Вот это уже оказалось чересчур.
Одуревший от всего, что случилось за день, Ковальский прихватил доктора за ворот куртки и попытался приподнять и хорошенько встряхнуть. Это не слишком удалось, потому что Сорьонен все-таки был выше и каким-то забавным образом тяжелее, несмотря на то, что имел телосложение, в учебке гордо именовавшееся «супнабором». Зато сам командир не устоял, некстати вспомнив о подвернутой ноге, и вместе с собеседником повалился в невысокую колючую траву.
Сорьонен на провокацию не ответил, вместо этого постарался смягчить падение – собой.
Так они и оказались на земле – доктор на спине, потеряв в полете очки, а Ковальский – на нем сверху.
Сорьонен глядел на него беззащитно и чуть бессмысленно.
- Да что же это такое! – вопросил командир. – Что же ты делаешь!?
Сорьонен мягко улыбнулся.
- Не волнуйся, Маруся, вспомнится все понемногу, - тихо сказал он. – Ну, вернее, я хотел бы на это надеяться.
- Маруся? – уточнила Ася тут же.
Картина, созданная ее воображнием, была очень живой.
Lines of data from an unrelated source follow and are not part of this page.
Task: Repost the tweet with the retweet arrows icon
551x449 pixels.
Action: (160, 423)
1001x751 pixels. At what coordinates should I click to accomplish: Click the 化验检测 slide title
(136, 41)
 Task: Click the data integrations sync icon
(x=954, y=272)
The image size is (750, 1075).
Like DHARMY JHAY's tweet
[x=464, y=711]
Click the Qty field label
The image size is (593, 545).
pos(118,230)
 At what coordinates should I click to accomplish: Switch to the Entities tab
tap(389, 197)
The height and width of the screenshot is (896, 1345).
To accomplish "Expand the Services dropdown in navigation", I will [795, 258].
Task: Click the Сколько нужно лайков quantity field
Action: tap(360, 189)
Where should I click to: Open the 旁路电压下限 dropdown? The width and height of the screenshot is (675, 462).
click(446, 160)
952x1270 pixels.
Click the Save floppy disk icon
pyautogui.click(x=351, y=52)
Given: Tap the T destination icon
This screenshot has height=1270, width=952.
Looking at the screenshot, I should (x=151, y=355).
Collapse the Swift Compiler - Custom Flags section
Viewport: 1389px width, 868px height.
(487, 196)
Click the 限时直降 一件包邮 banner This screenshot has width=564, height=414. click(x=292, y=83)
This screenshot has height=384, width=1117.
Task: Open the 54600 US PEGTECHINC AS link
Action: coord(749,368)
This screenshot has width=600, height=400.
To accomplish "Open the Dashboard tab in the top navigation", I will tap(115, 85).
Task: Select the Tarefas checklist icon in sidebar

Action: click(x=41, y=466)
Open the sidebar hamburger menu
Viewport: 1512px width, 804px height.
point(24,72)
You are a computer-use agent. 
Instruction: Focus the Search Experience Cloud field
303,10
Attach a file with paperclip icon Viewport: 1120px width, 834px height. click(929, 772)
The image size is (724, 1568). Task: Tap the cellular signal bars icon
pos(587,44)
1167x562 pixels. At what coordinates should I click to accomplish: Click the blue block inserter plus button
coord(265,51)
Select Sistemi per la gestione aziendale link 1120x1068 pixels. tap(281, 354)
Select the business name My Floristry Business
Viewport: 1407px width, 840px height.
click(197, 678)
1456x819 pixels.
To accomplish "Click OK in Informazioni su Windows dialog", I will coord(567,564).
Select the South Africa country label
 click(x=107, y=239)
Как будто она и сама в этом Сибирском ханстве когда-то бывала, как минимум, во сне. И горы, и озеро, и юрты, и даже маленькие хищного вида лошадки казались знакомыми чуть не с рождения. Удивительно, конечно, но удивляться она уже немного подустала, поэтому принимала как должное. Так оно, наверное, было и проще.
Вот только за Марусю зацепилась.
Почему отец постоянно называл Макса именем своей жены? Если, конечно, речь вообще о ней, а не о какой-нибудь еще загадочной девушке. С отцом теперь вообще ничего наверняка понять было нельзя.
И это было даже страннее, чем не до конца вымершие динозавры.
- Маруся, - со вздохом повторил Ковальский. – Это я потом уже что к чему разобрался, а сначала расстроился.
- Ты посмотри, опять дерутся! – уперев руки в бока, воскликнул Тао Мэй.
Слушателей у него было разве что пара лошадей, да катавшиеся по земле в попытках друг друга прибить летчик с доктором, не обращавшие никакого внимания на остроконечные камни да кучки навоза. Тао Мэя они тоже не заметили.
Сорьонен рычал и извивался, иногда находя глоток воздуха, чтобы выматериться предположительно по-фински. Ковальский орал матом по-русски, перемежая это вопросами о личности неведомой ему, но уже успевшей изрядно надоесть Маруси. Командир нападал, доктор нехотя и осторожно защищался, стараясь особо не навредить.
Прооравшись, Ковальский замер, переводя дыхание.
Сорьонен лежал рядышком, не пытаясь сбежать, и тоже тяжело дышал.
- Устали, никак? – осведомился Тао Мэй. – Глупые белые люди.
Ковальский, отерев с лица пот и, кажется, навоз, недобро на комментатора посмотрел, но что-то в облике субтильного азиата заставило смирить порыв наподдать и ему тоже.
- Надо камлать, - добавил Тао Мэй. – Иначе никак не вспомнит.
- Не надо, - с земли, даже не пытаясь пошевелиться, возразил доктор. – Пусть все идет своим чередом.
- Вы о чем? – заинтересовался Ковальский.
- О тебе.
- И что значит «камлать»?
- Делать обряд, так понятнее? – пришел на помощь Тао Мэй. – Чтобы ты вспомнил поскорее.
- А что я должен вспомнить?
- Себя.
- Мне почему-то не нравится эта перспектива, - честно сказал командир. – Я еще недавно был нормальный, а теперь жизнь пошла настолько странная, что у меня просто слов не находится. Даже матерных. Да еще надо вспомнить какую-то Марусю... Я что-то наелся.
- Я понимаю, это все очень непросто, - согласился доктор и наконец поднялся с земли, хотя лежать ему явно было комфортнее.
Он отряхнулся, а потом вдруг упал на корточки и... превратился в волка.
Глава 21
Волк был огромный, белый и весь какой-то ободранный. То ли голодный после непростой зимы, то ли просто умудренный годами одиночка, так и не прибившийся к стае. Ковальский смотрел на это во все глаза, очень надеясь, что в это время хотя бы замерзает насмерть среди обломков самолета в недрах Арктики.